_PROBLEM STATEMENT_
Copy out each line in the listing below where the word "computer" appears.

_PROVIDED RECORDS_
———

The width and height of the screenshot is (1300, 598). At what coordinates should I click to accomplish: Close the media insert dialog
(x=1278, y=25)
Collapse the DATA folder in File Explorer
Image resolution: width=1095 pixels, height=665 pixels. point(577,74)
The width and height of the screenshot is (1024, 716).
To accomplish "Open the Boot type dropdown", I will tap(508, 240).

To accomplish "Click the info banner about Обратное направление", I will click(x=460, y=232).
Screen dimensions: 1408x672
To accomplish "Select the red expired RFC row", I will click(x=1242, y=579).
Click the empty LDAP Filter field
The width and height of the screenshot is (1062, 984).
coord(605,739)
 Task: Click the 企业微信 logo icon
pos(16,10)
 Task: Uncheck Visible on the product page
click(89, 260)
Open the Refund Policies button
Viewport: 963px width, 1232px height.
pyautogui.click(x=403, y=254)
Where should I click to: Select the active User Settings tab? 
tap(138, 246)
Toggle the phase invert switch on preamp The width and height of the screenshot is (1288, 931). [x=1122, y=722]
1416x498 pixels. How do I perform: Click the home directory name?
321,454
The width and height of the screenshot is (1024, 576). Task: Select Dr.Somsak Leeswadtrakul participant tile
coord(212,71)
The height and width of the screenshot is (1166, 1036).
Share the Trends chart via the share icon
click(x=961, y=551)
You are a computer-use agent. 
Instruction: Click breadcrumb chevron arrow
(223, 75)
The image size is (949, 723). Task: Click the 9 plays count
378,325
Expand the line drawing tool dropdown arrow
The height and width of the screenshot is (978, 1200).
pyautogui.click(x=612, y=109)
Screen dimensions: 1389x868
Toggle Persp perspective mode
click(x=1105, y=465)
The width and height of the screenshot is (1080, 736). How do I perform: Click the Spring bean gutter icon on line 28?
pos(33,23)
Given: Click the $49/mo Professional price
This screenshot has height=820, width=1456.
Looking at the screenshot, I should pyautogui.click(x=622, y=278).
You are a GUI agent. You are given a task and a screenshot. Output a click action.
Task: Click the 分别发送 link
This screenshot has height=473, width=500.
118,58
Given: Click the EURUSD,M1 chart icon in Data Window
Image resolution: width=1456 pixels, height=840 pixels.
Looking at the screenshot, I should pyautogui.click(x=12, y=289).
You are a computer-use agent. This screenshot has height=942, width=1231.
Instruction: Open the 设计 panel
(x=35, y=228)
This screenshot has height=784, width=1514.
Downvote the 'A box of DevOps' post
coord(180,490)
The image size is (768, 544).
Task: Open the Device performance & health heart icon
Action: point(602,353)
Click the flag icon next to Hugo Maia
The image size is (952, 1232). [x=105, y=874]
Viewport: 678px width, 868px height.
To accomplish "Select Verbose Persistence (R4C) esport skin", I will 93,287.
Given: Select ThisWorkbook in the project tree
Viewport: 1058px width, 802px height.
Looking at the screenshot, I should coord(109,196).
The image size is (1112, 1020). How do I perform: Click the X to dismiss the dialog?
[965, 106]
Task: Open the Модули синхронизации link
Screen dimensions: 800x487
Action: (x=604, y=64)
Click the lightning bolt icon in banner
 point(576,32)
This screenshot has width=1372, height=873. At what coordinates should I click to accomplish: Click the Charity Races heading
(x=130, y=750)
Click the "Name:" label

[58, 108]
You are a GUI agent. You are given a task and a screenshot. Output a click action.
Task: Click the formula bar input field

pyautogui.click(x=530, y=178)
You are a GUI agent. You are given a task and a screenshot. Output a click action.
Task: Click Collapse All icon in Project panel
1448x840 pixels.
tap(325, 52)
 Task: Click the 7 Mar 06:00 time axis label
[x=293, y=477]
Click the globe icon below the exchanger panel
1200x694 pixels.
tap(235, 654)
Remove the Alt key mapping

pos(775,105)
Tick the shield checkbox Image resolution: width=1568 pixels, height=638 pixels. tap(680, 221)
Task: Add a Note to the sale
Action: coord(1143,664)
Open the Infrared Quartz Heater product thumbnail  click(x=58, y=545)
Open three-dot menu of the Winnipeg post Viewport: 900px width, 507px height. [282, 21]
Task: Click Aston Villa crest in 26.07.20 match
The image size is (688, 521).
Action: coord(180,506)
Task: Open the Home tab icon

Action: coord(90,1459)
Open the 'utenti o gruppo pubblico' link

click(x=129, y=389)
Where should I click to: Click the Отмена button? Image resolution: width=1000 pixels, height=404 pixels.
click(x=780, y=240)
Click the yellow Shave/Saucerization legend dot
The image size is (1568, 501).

———

_ANSWER FOR THE TASK_
You are a computer-use agent. 
You are a computer-use agent. This screenshot has height=942, width=1231.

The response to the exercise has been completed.